Database Reference
In-Depth Information
You can execute this statement much more quickly because almost the entire time is spent
returning the Document field. Figure 10-12 tells you that returning all the fields against both databases
without the Document field takes only 103 milliseconds. This shows that using a shard can provide
performance benefits even if there is a processing overhead; however, this may not always be the case.
Be sure to carefully evaluate your database design to determine which tables, if any, can take advantage
of parallel execution.
Figure 10-12. Excluding the Document field from the SELECT
Working with Partial Shards
Note that building a shard isn't an all-or-nothing approach. You can easily create a partial shard for a set
of tables. Depending on how your code is structured, you may or may not need to build logic that uses
the shard library, depending on which tables you need to access. This logic is best built in a data access
layer (DAL), where the physical organization of tables is separated from the organization of business
objects.
For example, you can design an application that consumes business objects directly.
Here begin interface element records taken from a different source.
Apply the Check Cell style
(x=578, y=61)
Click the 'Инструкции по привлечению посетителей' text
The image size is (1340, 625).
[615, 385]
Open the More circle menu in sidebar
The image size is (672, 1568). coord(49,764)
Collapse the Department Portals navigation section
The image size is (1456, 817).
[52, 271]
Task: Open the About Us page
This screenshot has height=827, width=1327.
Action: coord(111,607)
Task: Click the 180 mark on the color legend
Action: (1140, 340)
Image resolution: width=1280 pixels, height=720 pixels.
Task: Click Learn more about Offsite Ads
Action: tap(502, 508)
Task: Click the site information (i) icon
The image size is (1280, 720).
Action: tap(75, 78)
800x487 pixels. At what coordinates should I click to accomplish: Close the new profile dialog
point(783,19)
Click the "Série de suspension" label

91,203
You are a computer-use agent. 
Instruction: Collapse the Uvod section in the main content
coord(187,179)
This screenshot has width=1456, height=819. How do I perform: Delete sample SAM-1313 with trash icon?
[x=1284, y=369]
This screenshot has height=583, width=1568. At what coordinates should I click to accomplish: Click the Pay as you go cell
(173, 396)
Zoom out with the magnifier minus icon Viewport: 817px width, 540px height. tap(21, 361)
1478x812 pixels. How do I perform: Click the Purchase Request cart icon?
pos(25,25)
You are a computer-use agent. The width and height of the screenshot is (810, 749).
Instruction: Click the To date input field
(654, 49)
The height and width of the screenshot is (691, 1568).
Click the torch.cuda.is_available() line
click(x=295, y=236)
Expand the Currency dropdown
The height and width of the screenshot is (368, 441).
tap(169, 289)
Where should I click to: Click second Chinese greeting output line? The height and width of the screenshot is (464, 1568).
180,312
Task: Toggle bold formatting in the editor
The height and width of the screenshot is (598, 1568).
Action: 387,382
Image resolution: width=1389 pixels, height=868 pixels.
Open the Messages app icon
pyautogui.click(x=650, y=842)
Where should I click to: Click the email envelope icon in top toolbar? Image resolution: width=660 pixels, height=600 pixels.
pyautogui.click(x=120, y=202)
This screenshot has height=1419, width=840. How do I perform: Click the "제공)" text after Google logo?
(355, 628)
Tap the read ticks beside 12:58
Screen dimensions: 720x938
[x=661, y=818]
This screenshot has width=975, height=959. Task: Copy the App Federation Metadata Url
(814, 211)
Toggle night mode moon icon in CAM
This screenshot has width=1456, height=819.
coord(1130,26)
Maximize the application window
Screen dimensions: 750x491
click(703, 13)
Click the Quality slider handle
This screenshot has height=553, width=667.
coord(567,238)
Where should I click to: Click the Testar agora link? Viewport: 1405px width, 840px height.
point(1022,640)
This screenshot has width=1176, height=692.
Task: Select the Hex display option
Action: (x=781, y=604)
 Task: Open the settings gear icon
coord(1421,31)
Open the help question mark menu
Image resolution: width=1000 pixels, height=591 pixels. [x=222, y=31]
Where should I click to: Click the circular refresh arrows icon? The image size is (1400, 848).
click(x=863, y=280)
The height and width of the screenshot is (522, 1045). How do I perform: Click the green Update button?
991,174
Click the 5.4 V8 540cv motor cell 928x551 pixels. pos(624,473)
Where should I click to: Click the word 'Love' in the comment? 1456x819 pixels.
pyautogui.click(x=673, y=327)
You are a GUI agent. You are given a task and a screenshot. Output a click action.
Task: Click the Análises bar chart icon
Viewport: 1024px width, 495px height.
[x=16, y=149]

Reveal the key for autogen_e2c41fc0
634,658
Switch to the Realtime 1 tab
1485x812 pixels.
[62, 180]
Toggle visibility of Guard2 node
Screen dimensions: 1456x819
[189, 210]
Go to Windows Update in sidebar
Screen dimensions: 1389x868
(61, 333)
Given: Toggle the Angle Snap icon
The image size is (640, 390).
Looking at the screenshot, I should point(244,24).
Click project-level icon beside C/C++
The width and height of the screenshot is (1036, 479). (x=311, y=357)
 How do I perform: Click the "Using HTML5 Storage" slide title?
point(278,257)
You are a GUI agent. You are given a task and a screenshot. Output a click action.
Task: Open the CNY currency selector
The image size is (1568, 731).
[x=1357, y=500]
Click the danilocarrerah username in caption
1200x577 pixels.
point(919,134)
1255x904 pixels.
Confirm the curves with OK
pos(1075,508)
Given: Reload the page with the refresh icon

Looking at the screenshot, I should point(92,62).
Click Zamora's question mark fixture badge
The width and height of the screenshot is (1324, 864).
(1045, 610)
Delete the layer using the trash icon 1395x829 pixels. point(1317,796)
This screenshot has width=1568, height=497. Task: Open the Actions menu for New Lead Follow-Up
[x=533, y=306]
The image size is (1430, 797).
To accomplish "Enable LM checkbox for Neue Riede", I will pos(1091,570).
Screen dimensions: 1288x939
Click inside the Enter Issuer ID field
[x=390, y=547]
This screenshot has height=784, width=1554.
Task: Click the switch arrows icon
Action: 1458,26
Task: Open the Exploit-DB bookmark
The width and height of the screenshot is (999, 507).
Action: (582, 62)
These business
objects in turn consume command objects, which are specialized routines smart enough to load data in
memory structures by calling execution objects. Figure 10-13 shows the Authors object calling two
command objects that load data from two separate libraries: the standard ADO.NET library and the
shard library. The complexity of determining which library to call is deferred to the lowest level possible,
protecting the application and business objects from database structural changes.